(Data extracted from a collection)
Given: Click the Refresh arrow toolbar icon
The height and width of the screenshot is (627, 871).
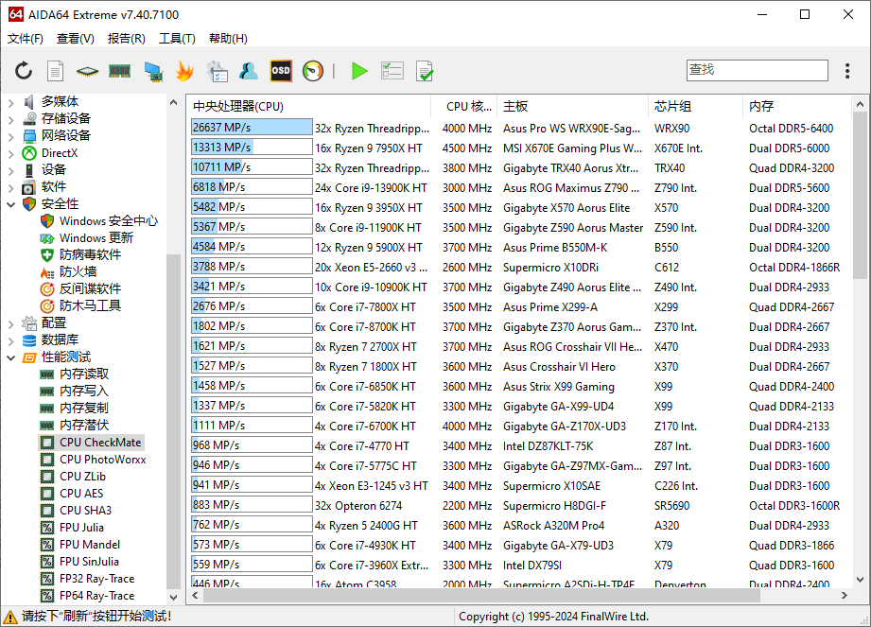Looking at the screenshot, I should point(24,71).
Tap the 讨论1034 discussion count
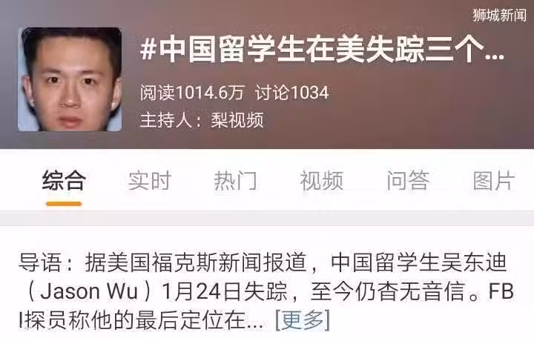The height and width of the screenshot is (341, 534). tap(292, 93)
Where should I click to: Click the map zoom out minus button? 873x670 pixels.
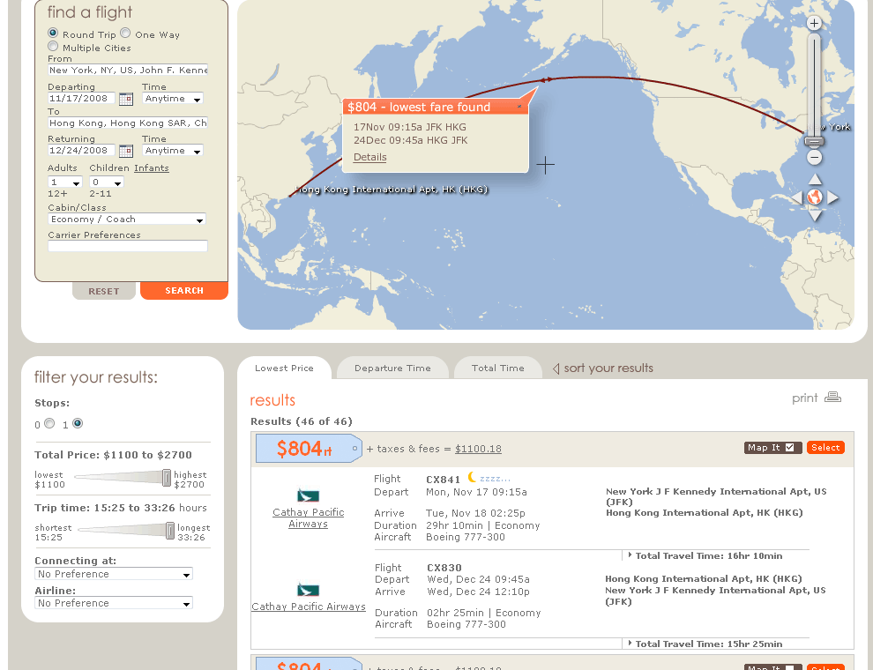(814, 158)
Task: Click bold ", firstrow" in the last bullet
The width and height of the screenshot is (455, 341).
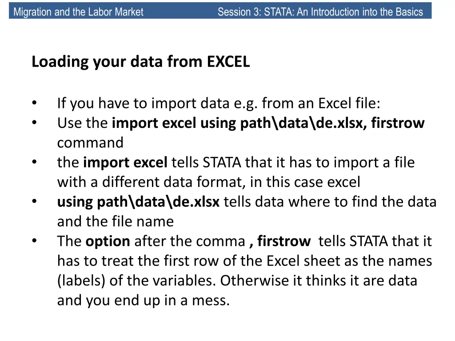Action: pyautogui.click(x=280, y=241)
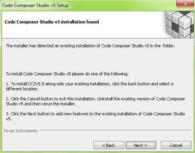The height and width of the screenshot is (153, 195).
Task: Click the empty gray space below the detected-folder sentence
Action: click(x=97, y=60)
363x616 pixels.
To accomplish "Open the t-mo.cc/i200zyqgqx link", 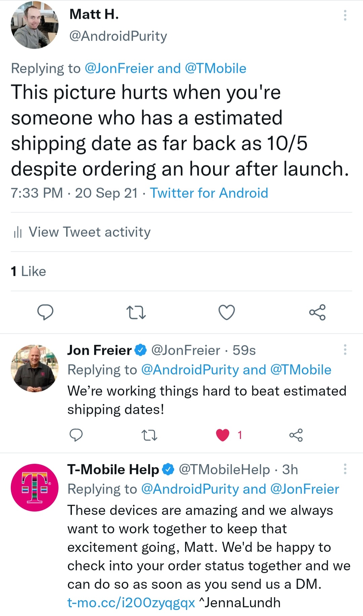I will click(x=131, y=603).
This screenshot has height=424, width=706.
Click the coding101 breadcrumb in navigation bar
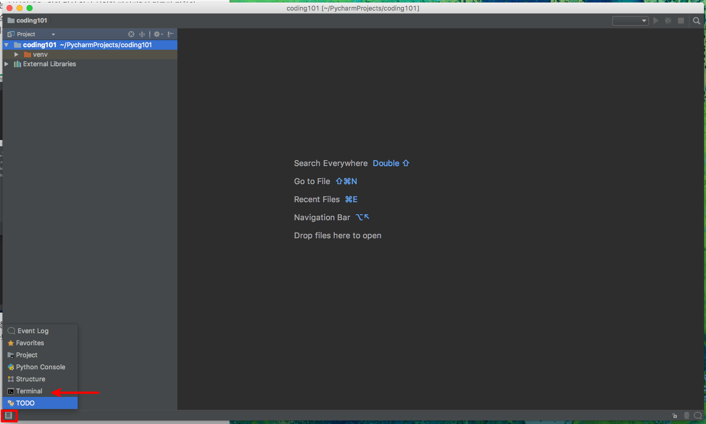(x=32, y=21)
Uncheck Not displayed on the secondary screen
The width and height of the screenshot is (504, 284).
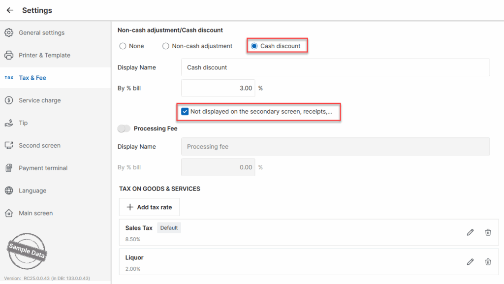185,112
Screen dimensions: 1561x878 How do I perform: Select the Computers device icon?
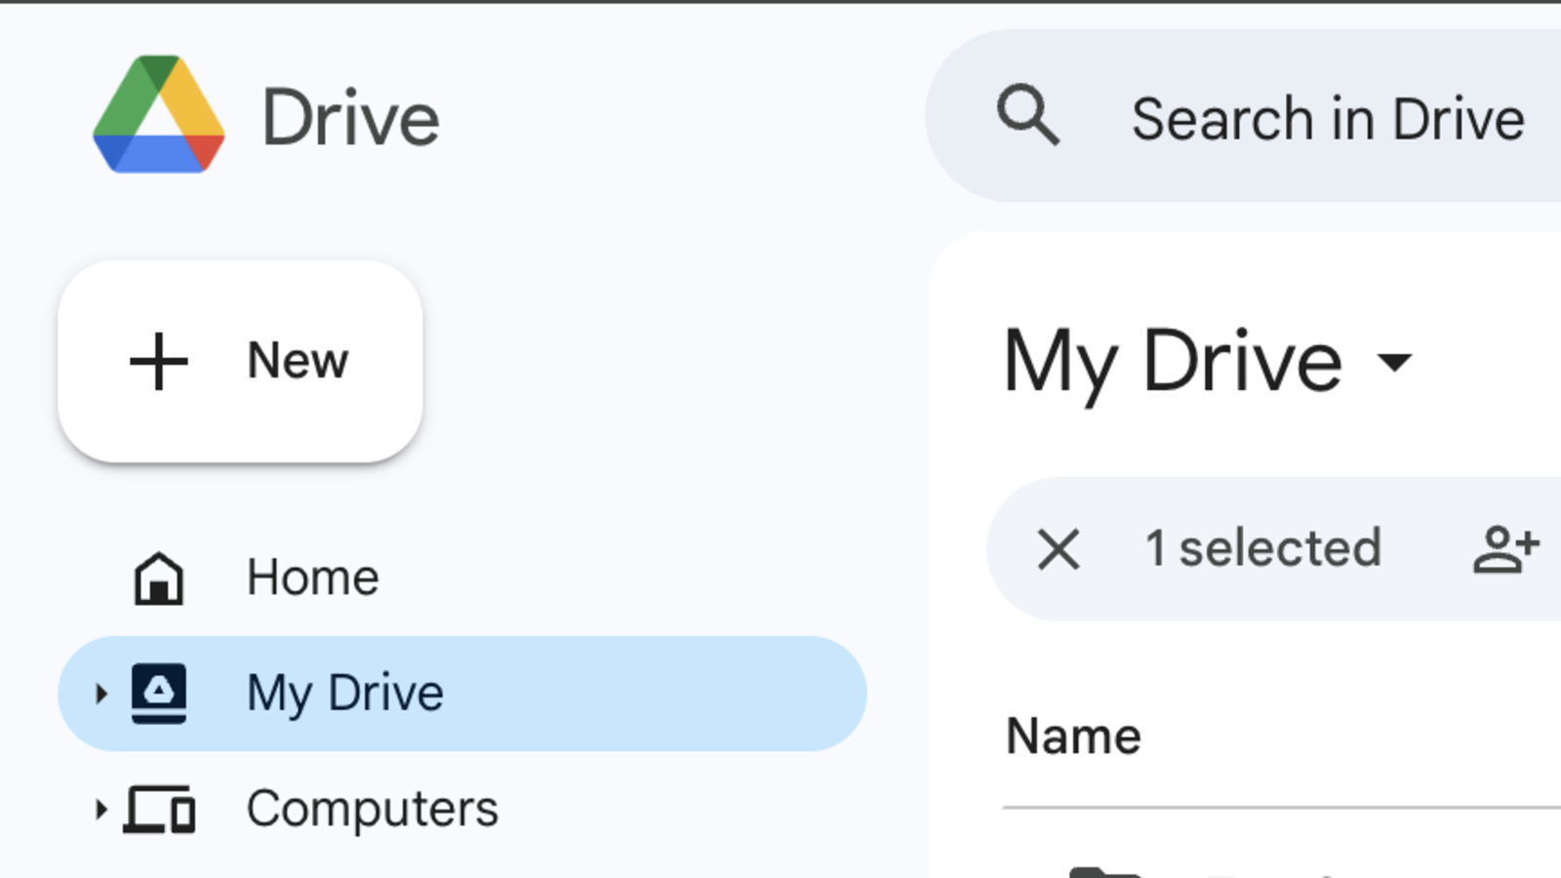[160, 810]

--

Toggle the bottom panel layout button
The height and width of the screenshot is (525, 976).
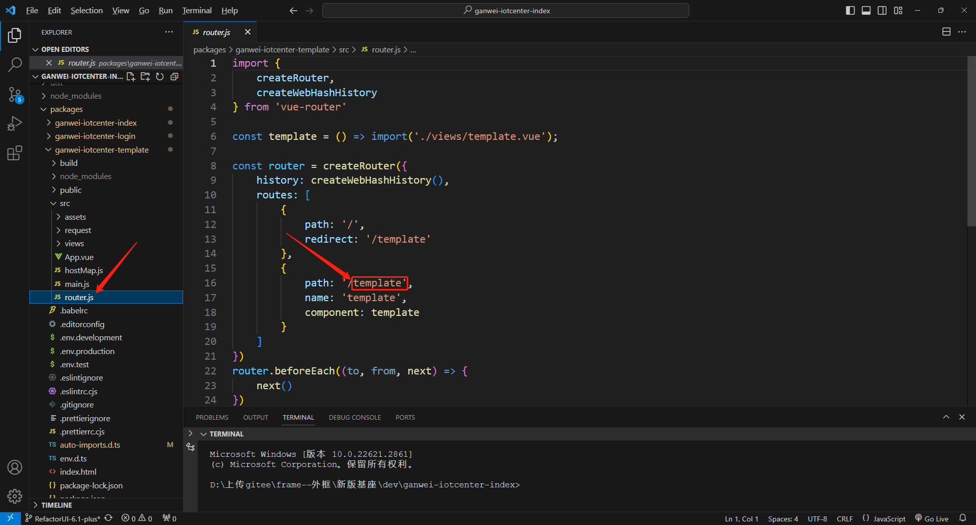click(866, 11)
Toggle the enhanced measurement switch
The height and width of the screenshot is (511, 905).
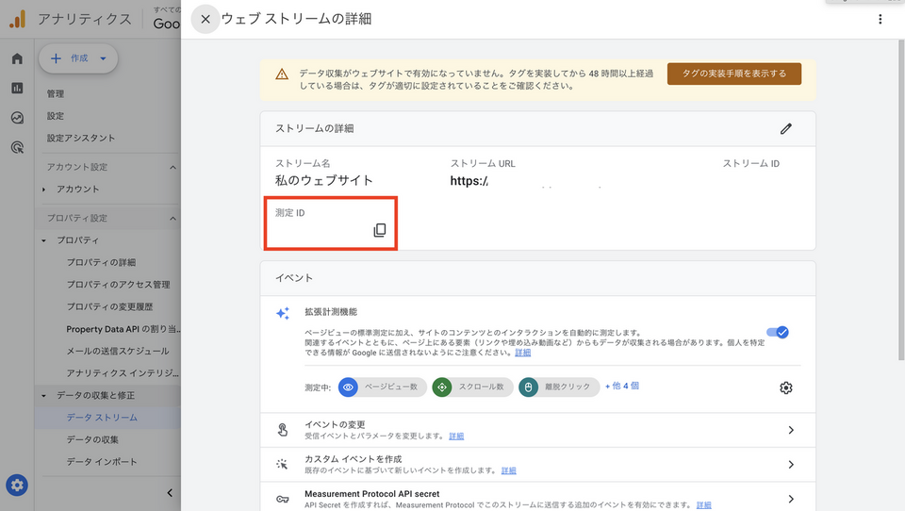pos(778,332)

--

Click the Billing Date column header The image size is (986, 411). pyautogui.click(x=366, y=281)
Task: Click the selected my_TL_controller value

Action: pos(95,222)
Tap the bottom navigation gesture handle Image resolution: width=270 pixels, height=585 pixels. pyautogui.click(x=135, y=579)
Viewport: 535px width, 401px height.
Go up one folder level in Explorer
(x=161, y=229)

About this exercise: Show, from the records above, every line that includes "Toggle".

Result of the exercise:
Toggle the bottom panel layout button
Toggle the enhanced measurement switch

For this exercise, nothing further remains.